You can find a more detailed report in the article from Onno Falkena on our website:
Youth Think Tank
On Saturday the members of We are Europe met in the café of the Hillersche Villa to exchange with the youth of Zittau. Democracy in Europe needs a functioning public, which starts early, therefore young Europeans were invited to join. The Russian invasion of Ukraine offered a sad occasion to discuss democratic values in Europe. In this context we invited Alex Guzenko to talk about the situation in Ukraine.
Oleksandr (Alex) Guzenko is a Ukrainian journalist who has worked for several NGOs and the Ukrainian parliament. He joined us live from the west of Ukraine via Zoom. With very impressive words he described us the current situation in his home country and talked about the difficulties he and his family have to face every day. The participants asked how they as young people in Germany can best help the Ukrainians. Alex Guzenko expressed his gratitude for the generous help that refugees from Ukraine are currently receiving in Europe. However, he also appealed to us that this help must be thought of in the long term, because there is still no end to the war in sight.
This appeal concluded the Youth Think Tank, which made us aware of how fragile peace sometimes is.
Open Space Europe
At Open Space Europe the citizens of Zittau had the opportunity to exchange ideas with representatives from politics and society, with cultural workers, journalists and activists in the field of Europe. Many topics were addressed and we decided to highlight here in summary the following points:
- Cooperation between the regions in the border triangle already exists in many areas, and there are functioning structures (e.g. Oder-Neisse region since 1990, cross-border cultural work) in place. What all three regions share is the fact that they are each on the periphery of national and european attention. Structures in the countryside are weaker, and resources are limited. It is important to draw attention to these issues, and voices need to be louder. The problem of coal production and Turów are important issues that are being dealt with and decided on the borders of Europe – therefore these should become the focus of attention in the respective countries and in Europe.

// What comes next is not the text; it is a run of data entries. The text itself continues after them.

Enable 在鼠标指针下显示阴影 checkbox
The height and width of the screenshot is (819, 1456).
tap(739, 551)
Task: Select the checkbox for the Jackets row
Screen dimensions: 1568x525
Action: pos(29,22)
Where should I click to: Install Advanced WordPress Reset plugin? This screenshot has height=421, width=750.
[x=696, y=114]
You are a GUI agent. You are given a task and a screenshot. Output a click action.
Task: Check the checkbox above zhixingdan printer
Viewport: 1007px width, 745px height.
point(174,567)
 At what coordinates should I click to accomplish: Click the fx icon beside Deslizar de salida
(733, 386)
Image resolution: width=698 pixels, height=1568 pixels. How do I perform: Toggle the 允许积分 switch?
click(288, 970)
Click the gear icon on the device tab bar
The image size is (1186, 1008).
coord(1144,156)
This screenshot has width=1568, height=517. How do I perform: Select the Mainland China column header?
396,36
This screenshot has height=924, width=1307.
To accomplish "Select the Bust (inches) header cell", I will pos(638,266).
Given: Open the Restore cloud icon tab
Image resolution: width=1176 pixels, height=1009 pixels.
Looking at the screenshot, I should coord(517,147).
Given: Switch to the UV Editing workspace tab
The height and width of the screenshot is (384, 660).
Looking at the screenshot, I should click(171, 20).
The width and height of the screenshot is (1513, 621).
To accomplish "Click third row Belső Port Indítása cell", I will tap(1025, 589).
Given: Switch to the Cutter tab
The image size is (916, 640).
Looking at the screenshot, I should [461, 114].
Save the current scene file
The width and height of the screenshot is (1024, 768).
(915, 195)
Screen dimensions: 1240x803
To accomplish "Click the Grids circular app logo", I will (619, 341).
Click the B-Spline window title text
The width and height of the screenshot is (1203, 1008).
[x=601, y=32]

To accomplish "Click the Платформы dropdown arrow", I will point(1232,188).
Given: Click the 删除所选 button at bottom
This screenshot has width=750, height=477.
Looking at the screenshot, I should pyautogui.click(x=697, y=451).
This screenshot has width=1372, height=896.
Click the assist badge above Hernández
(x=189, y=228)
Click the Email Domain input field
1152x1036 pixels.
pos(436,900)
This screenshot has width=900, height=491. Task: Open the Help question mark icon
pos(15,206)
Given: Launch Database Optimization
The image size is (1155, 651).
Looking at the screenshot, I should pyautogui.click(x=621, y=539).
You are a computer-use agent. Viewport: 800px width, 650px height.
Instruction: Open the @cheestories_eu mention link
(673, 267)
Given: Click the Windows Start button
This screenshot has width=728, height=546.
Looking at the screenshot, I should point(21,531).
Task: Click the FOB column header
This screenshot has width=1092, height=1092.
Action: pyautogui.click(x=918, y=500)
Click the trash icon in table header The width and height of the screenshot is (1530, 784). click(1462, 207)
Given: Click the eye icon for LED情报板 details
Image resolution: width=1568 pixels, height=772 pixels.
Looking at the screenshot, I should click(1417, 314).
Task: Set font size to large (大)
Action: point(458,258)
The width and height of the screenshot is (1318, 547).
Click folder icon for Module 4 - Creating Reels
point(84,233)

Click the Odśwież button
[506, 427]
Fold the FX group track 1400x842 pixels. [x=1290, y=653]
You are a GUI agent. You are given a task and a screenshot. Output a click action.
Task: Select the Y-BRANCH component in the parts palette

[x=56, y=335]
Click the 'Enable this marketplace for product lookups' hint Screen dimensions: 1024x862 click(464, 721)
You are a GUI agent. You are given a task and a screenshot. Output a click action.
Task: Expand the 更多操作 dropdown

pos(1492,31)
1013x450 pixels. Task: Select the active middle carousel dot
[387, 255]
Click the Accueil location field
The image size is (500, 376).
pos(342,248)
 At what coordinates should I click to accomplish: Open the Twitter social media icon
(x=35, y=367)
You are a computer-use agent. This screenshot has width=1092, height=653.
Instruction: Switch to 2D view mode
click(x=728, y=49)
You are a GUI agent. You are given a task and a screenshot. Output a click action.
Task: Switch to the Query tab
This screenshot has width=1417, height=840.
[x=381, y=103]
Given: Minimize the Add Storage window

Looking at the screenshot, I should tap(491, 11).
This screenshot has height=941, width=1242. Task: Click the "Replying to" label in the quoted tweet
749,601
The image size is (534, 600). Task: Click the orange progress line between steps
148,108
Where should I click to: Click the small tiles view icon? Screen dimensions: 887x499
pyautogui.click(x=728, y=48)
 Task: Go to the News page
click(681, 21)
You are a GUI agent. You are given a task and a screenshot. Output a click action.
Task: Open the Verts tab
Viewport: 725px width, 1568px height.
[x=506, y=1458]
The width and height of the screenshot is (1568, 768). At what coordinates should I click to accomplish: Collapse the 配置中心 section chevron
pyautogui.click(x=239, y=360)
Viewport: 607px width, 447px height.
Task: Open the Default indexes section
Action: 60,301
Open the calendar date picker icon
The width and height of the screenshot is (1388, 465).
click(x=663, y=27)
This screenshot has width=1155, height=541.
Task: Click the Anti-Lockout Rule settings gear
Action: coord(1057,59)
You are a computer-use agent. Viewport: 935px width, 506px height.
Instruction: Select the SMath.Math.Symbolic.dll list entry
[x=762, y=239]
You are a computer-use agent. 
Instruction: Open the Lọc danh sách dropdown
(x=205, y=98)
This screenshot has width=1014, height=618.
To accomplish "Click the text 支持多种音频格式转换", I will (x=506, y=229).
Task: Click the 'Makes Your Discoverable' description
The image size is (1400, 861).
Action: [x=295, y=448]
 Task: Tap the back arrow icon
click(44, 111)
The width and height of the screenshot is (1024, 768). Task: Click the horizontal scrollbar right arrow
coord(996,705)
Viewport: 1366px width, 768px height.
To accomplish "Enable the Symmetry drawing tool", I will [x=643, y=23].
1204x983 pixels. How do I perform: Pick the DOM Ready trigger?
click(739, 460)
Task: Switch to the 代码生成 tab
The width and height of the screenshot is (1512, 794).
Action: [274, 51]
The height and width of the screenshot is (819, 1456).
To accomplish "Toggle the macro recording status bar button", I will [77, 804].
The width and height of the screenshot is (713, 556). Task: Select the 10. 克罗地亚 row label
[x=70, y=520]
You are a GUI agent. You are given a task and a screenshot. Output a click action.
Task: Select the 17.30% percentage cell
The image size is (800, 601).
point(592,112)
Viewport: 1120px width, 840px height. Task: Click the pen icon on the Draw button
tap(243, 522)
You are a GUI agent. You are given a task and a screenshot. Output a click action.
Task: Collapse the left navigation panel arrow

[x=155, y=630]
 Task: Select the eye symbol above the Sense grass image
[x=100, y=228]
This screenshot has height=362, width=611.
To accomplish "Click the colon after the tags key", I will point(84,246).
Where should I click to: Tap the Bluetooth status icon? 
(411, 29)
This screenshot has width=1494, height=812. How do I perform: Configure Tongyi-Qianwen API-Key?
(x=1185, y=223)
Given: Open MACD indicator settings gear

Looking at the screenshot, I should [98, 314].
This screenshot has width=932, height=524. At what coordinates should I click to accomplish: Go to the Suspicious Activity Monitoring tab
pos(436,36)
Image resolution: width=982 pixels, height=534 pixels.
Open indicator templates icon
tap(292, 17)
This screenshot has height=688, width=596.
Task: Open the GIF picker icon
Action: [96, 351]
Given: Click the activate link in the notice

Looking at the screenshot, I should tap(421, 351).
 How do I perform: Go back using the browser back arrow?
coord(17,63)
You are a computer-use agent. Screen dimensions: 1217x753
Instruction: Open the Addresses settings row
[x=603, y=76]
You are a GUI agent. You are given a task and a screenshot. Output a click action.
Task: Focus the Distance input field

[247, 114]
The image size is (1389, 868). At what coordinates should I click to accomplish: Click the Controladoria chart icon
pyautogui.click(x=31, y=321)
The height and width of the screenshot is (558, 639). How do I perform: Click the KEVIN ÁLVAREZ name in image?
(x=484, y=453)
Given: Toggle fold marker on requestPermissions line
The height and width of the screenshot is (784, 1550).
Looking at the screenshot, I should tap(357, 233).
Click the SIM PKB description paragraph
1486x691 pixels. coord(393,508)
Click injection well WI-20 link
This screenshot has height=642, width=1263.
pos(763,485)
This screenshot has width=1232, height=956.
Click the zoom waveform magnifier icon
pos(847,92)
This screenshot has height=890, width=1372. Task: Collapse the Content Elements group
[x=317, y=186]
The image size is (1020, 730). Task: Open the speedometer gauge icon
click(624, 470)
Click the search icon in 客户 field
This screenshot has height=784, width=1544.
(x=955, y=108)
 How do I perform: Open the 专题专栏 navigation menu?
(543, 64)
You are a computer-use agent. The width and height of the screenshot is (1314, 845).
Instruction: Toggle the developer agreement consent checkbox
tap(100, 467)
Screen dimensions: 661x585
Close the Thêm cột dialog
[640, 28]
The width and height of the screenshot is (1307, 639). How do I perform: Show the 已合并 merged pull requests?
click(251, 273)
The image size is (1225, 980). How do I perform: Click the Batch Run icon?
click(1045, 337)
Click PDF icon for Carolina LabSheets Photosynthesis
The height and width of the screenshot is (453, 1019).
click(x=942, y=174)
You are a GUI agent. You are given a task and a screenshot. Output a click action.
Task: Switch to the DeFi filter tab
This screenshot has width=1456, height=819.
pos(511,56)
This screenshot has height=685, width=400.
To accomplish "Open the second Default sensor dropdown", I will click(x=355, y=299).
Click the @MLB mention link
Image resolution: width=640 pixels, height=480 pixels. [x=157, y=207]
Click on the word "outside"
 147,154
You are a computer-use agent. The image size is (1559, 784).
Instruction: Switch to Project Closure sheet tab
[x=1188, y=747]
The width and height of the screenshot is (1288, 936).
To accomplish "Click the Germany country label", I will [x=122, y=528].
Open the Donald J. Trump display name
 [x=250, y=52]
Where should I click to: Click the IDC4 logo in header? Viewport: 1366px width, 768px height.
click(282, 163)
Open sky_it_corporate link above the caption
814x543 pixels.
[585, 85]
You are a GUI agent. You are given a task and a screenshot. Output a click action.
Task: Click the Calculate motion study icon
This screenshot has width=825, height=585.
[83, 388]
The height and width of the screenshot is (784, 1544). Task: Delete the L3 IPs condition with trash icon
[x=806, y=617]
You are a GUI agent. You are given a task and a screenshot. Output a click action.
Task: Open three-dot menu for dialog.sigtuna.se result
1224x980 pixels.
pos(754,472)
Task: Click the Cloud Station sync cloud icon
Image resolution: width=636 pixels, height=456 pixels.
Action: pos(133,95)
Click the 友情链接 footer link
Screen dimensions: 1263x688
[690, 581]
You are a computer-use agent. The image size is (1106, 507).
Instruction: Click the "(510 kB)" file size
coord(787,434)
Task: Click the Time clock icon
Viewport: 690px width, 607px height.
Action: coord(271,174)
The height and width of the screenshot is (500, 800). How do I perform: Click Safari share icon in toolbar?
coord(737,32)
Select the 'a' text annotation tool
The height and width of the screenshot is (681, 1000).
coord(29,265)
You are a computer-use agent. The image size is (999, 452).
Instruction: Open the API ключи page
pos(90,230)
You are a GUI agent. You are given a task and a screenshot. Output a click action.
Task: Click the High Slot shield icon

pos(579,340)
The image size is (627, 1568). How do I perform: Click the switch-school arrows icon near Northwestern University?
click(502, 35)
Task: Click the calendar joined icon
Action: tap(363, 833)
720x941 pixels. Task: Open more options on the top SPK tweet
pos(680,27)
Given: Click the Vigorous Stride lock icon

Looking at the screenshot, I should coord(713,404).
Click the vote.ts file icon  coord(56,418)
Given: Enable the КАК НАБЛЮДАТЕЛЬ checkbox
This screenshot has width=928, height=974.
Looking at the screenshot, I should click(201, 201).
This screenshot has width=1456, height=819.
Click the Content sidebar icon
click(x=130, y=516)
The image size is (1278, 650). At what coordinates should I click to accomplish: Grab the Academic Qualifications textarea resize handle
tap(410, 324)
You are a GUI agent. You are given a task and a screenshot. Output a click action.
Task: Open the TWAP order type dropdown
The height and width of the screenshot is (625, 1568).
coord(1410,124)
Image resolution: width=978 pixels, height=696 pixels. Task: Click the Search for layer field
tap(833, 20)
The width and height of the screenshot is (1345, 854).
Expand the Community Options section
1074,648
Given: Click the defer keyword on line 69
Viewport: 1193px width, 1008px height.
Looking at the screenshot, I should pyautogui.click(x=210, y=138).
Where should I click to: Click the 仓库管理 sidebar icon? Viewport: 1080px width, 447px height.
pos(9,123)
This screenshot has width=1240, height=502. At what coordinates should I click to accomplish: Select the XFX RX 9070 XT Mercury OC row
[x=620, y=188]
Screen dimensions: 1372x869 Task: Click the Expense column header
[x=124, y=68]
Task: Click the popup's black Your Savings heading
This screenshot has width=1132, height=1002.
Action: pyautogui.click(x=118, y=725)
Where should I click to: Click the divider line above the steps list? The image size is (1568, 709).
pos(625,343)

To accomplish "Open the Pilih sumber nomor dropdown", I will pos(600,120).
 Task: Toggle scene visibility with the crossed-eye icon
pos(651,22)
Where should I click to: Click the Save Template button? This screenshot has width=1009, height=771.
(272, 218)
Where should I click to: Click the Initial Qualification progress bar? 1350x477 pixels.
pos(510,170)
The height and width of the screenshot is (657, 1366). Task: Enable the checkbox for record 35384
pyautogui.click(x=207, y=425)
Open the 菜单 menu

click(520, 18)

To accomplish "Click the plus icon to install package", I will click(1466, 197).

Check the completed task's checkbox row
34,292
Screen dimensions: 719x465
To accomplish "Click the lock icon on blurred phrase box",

- Language plays an immensely important role, benitnand it is important to recognize language as an opportunity. It was emphasized that language learning should start in early childhood education and be strive to establish continuity. There is also an imbalance in the region, as the German population often does not speak the language of the neighboring countries, but it is expected the other way around. In this context, the willingness to learn the language of the neighbors says a lot about the willingness to cooperate. Only, for this to happen, it is necessary to create the infrastructure and raise awareness of how important it is to be able to talk to your neighbors.
- A strong civil society is central to cultural and European progress. In 2019, there was a strong civil society momentum due to Zittau’s application for the title of European Capital of Culture 2025, but this momentum has lost impetus due to the events of the last few years. The question at hand is: How do you manage to continue motivating the population to get involved in the development of their city despite difficulties and divided opinions?
- A major challenge in Zittau represents a development that is typical in many small towns: demographic change and the departure of young people from the region. At the same time, young voices in the audience criticize the fact that although it is the European Year of Youth – there is no activity in this area. It is extremely important to enable young people to engage with European values and bring them closer to them. A structure for participation of children and youth is in place, however it can be expanded and must be further strengthened. In addition, topics that affect future generations, be it Corona, war, or the climate crisis, must be brought into focus.